Biased Language Has No Place in Tech: A Follow-Up

October is Global Diversity Awareness month, a great opportunity to reinforce Splunk’s commitment to ensuring inclusivity – even in our products. Two years ago, members of our community alerted us to biased language in Splunk's code through a post on Splunk Ideas. We committed to correcting that issue. We said we would remove four specific, harmful terms from our products and documentation and that we would launch an ongoing program to prevent biased language from appearing in our offerings. We also committed to keeping our community updated on our efforts. I’d like to let you know what we've done so far and reaffirm our commitment to removing bias wherever we find it.

Learn more about using inclusive language in Tech and IT

Over the past two years, we’ve reduced the use of the terms “blacklist/whitelist” and “master/slave” across our product portfolio. We completed the last major piece recently in Splunk Enterprise 9.0, where we removed “master/slave” from the licensing code and documentation. “Whitelist/blacklist” was replaced with “allow list/deny list” as a noun and “allow/deny” as a verb. “Master/slave” was replaced with “manager/peer” for cluster management, coordination, centralized management nodes and relationship among nodes that interact with these capabilities and “primary/replica” for backup and replication. You might see occasional instances of these terms across the Splunk portfolio, only because we are still supporting older versions of our products, or because we have integrations with third-party software or open-source projects.

Why did it take us two years? Although work started quickly and we began to deliver updated terminology in our products within a few weeks, completing this project took longer because some of the changes went deep into our licensing system. Fixing and testing that code and then delivering those changes in both Splunk Cloud Platform and Splunk Enterprise releases involved a lot of dependencies.

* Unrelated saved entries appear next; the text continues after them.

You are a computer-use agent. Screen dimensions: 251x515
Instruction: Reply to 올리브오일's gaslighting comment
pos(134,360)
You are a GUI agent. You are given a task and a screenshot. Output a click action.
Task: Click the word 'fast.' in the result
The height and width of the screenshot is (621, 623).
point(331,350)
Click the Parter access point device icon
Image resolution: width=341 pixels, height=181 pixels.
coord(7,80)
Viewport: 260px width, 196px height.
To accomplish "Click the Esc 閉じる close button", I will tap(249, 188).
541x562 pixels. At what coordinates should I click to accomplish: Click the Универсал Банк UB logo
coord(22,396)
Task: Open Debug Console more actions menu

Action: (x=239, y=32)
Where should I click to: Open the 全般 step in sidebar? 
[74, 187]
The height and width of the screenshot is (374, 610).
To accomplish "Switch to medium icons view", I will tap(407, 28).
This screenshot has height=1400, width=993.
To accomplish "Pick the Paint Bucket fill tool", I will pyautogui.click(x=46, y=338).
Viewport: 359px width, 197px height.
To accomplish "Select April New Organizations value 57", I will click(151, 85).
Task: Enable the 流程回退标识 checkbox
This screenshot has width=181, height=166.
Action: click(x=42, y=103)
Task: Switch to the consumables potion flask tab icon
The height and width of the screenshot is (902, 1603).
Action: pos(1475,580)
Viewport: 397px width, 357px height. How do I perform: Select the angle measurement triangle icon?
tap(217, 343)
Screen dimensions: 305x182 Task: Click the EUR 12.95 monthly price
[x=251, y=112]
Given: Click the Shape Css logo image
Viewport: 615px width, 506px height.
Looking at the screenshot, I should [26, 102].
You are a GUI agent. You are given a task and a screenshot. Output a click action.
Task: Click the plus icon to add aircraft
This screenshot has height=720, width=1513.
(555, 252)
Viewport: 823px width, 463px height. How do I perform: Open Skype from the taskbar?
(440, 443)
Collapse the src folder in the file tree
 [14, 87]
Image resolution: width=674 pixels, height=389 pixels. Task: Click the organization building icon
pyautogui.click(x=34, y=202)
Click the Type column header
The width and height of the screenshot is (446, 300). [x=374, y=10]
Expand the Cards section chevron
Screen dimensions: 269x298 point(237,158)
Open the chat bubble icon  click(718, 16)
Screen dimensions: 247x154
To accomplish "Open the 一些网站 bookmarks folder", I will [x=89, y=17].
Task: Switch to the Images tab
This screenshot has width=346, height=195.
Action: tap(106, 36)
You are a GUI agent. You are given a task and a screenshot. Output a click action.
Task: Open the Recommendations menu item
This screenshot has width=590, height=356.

We’ve also worked to raise our internal awareness of biased language, as well as share what we’ve learned and what we did. Splunkers Joanne Irvine, Sarah Otis and Christopher Gales presented at .conf21 about the initiative. Here’s a link to a recording of the session. They were also invited to present to the Planned Parenthood Foundation of America in 2020 and 2021.

Our technical editors on the Splunk documentation team added the topic of inclusivity to our publicly-available Style Guide, a reference used by our product docs team and other doc teams around the industry. Splunker Alyssa Yell, the lead for the development of this specific guidance, has also been participating in the Inclusive Naming Initiative, a consortium of technology companies working to establish standards and guidance to eliminate harmful language in IT.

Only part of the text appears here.